(Records for the exercise Opens)
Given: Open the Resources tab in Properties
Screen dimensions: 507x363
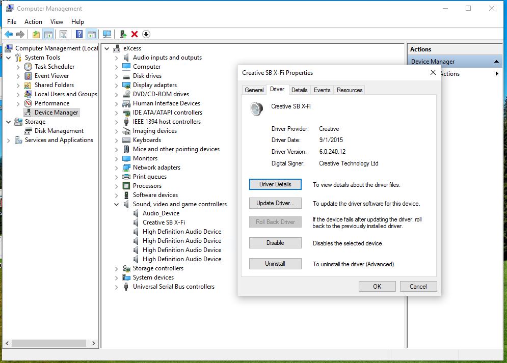Looking at the screenshot, I should 350,90.
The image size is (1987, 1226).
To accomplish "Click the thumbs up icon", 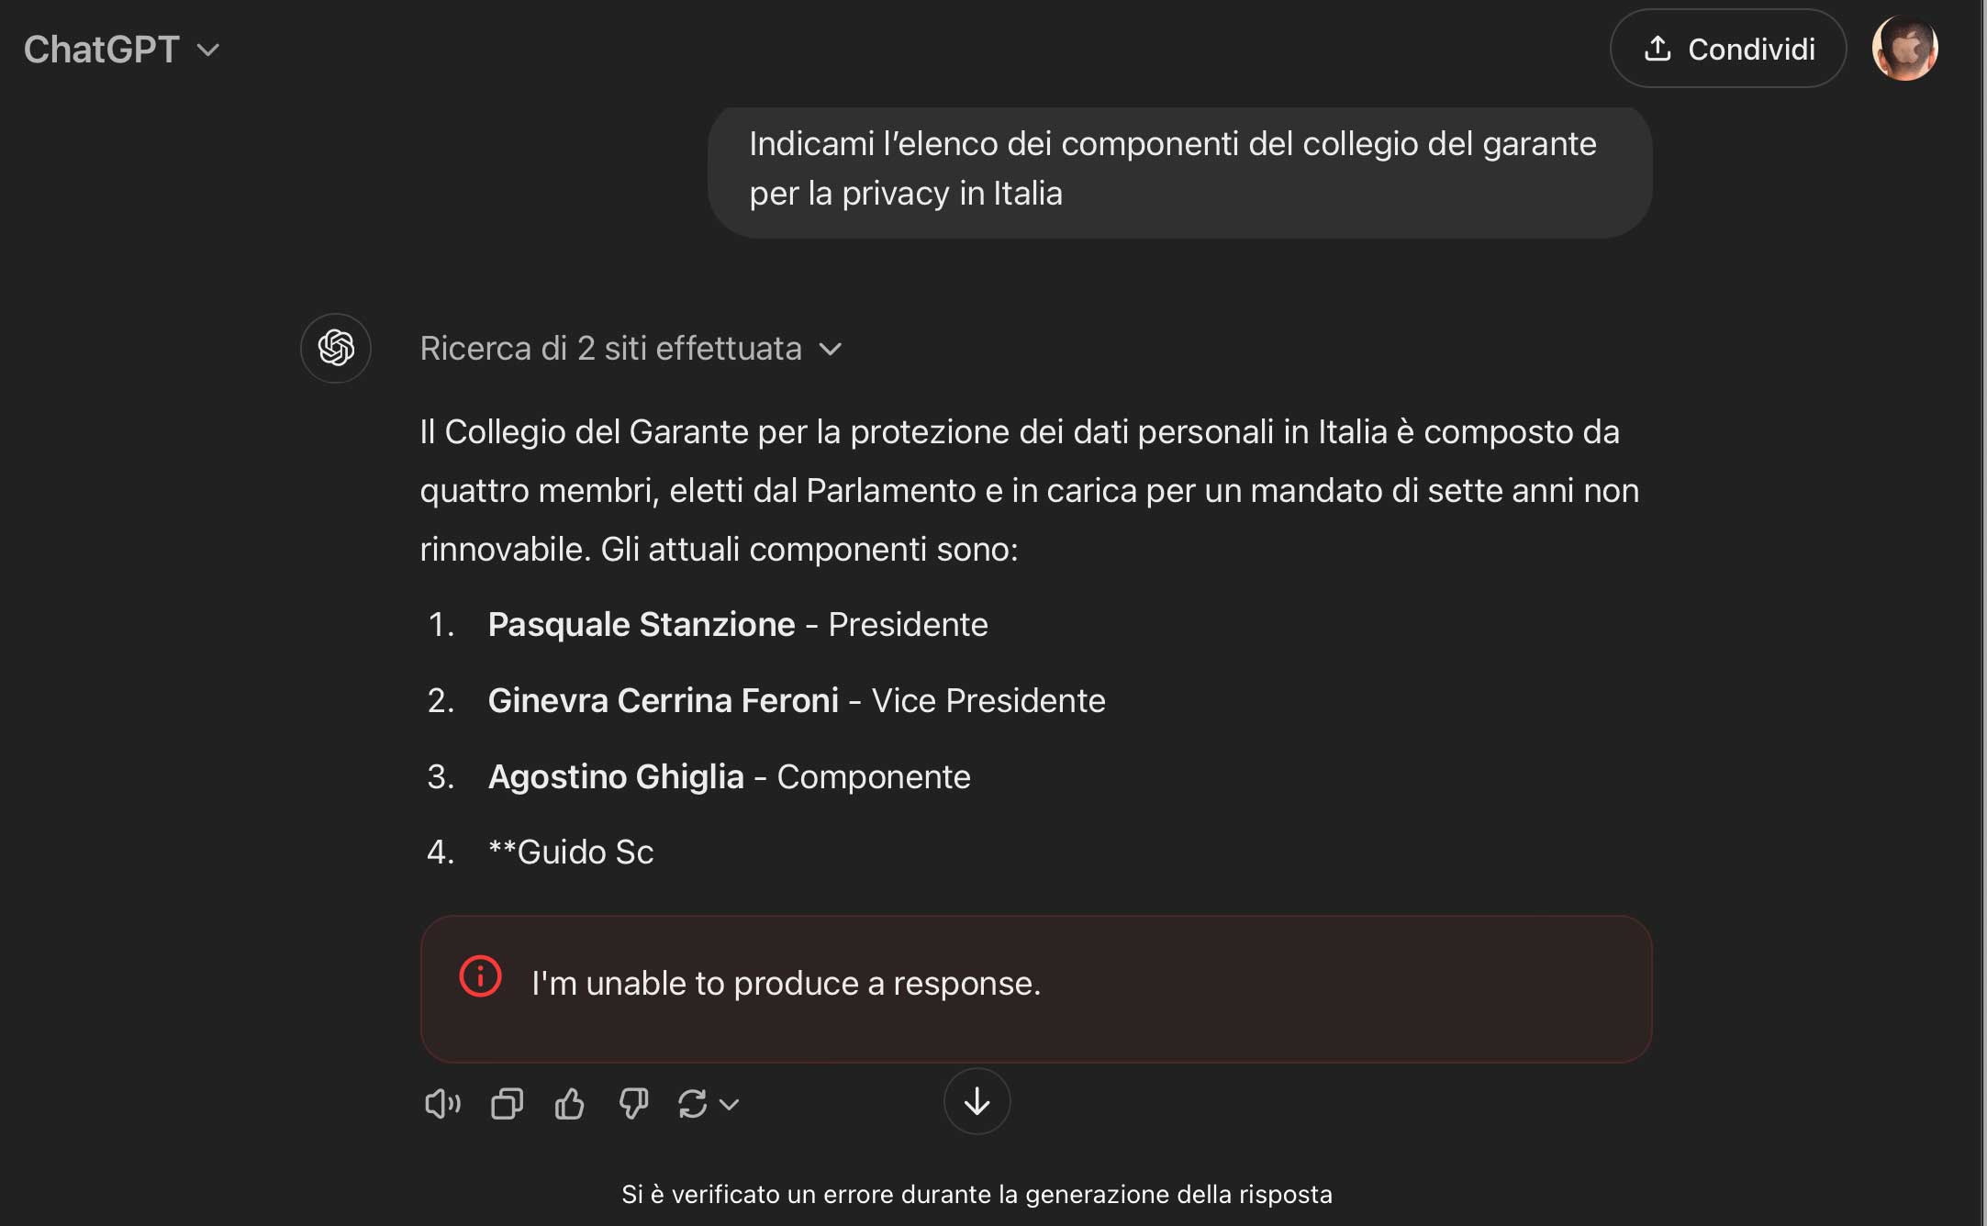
(Records for the exercise Closes)
| What is being asked |
Would you return all the data exactly as given, minus the pictures?

| Exercise output |
Given: Open the Resources tab in Properties
Screen dimensions: 507x363
Looking at the screenshot, I should 350,90.
The image size is (1987, 1226).
To accomplish "Click the thumbs up icon", 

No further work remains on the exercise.